Pulled from her own thoughts, Emma at first agreed, then took a good look at Lucie. ‘Your colour is much better for being out in the air. But do you have the strength to go so far?’

‘It is not so far, just past our garden wall,’ Lucie said.

In a short time they were crossing the yard at the York Tavern. Lucie tried not to lean too much on Emma, though her balance was unsure and her hand was throbbing. She should have supported it in some way, but she disliked the encumbrance of binding up her arm. Once within the tavern, she sank down on a bench and let Emma search for the innkeeper.

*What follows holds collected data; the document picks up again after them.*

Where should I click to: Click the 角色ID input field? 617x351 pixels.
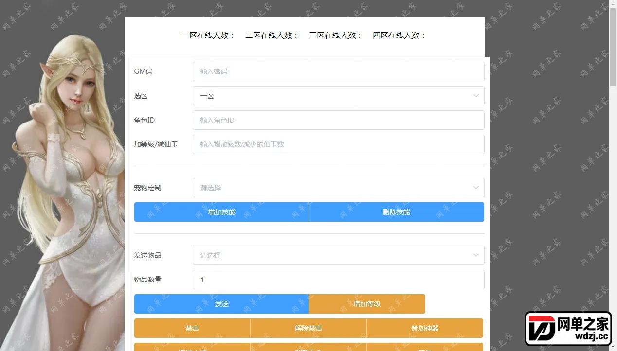point(338,120)
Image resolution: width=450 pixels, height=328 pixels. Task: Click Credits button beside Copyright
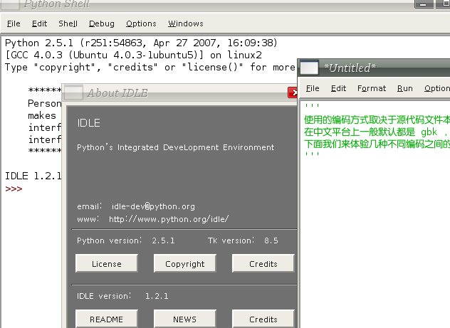(x=263, y=264)
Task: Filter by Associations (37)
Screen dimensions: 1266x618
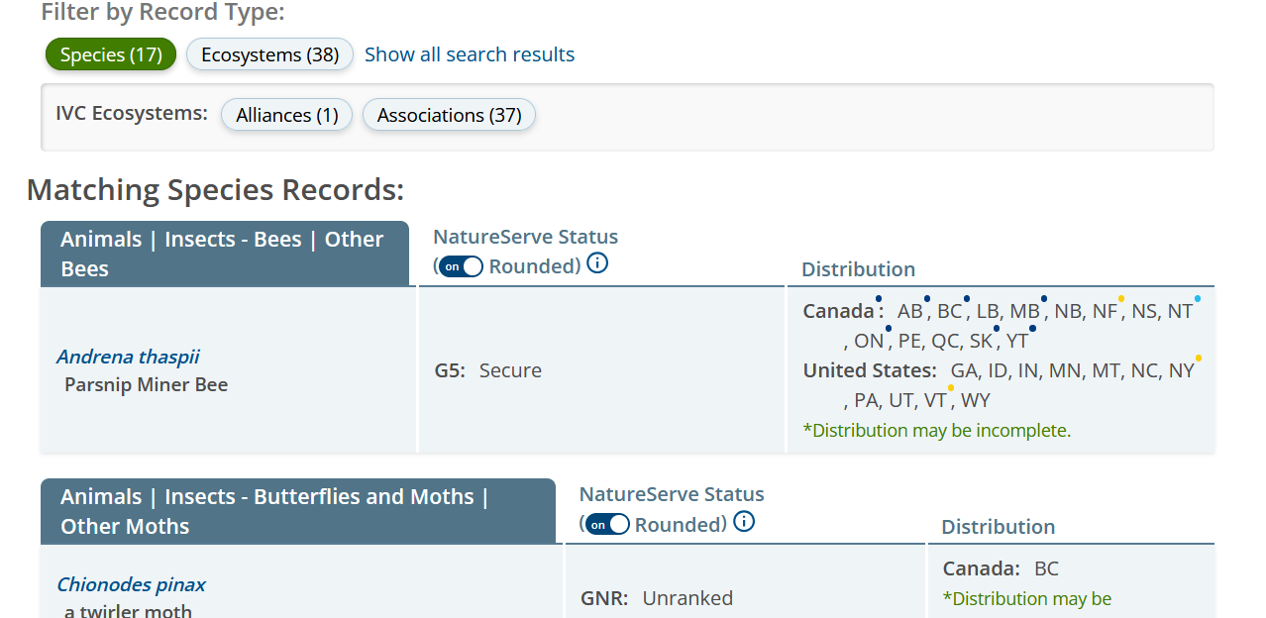Action: click(449, 115)
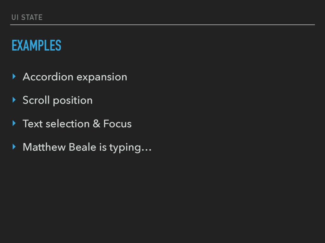Click the word Scroll in second bullet
This screenshot has height=243, width=325.
(x=36, y=100)
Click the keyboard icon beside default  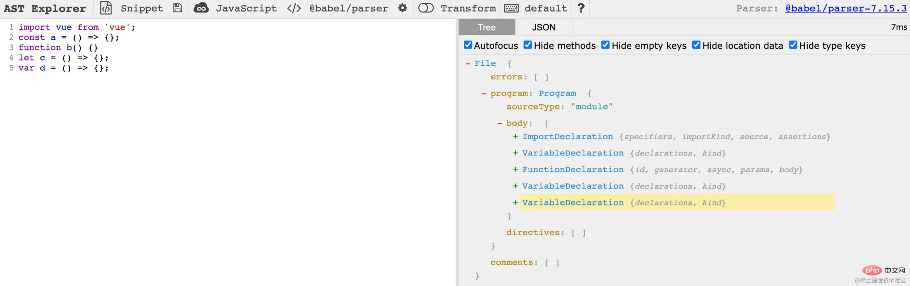pos(511,8)
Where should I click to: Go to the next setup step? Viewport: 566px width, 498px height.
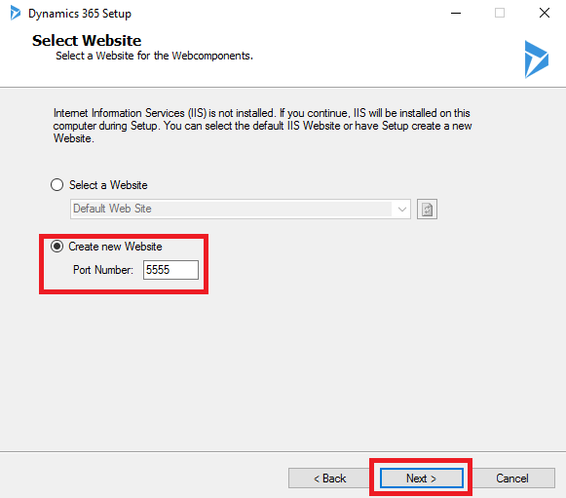tap(421, 479)
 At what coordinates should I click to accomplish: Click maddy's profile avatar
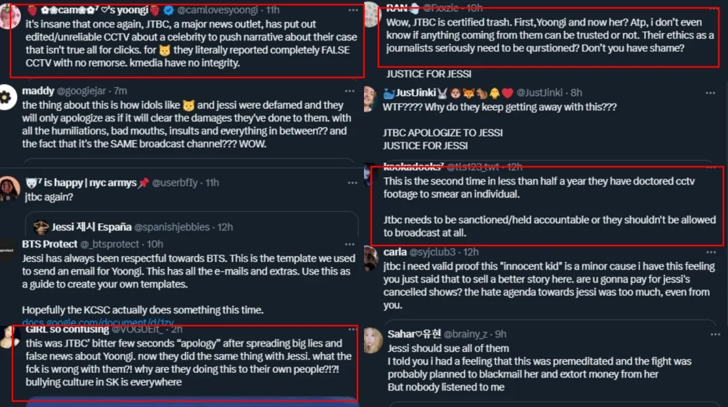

Bess’s ruddy face darkened as she saw Lucie. ‘I heard what happened in the Shambles.’ She stood back and studied Lucie, shaking her head at what she saw. ‘You are not so feeble as I feared, but your face boasts of its bones and I can see your veins through your skin.’ She sat down on the bench opposite Lucie. ‘I am making a pottage with meat for you. You need your strength. And Tom will bring a cask of ale to put some flesh on you.’

Bess’s mothering of Lucie was one of the reasons she did not know as much as Emma did about the past few months. Lucie wearied of advice. She did not wish to hear more about what she should be eating and, seeing that Emma was about to voice her own opinions on that, Lucie took out the strap and laid it before Bess, pre-empting a lecture.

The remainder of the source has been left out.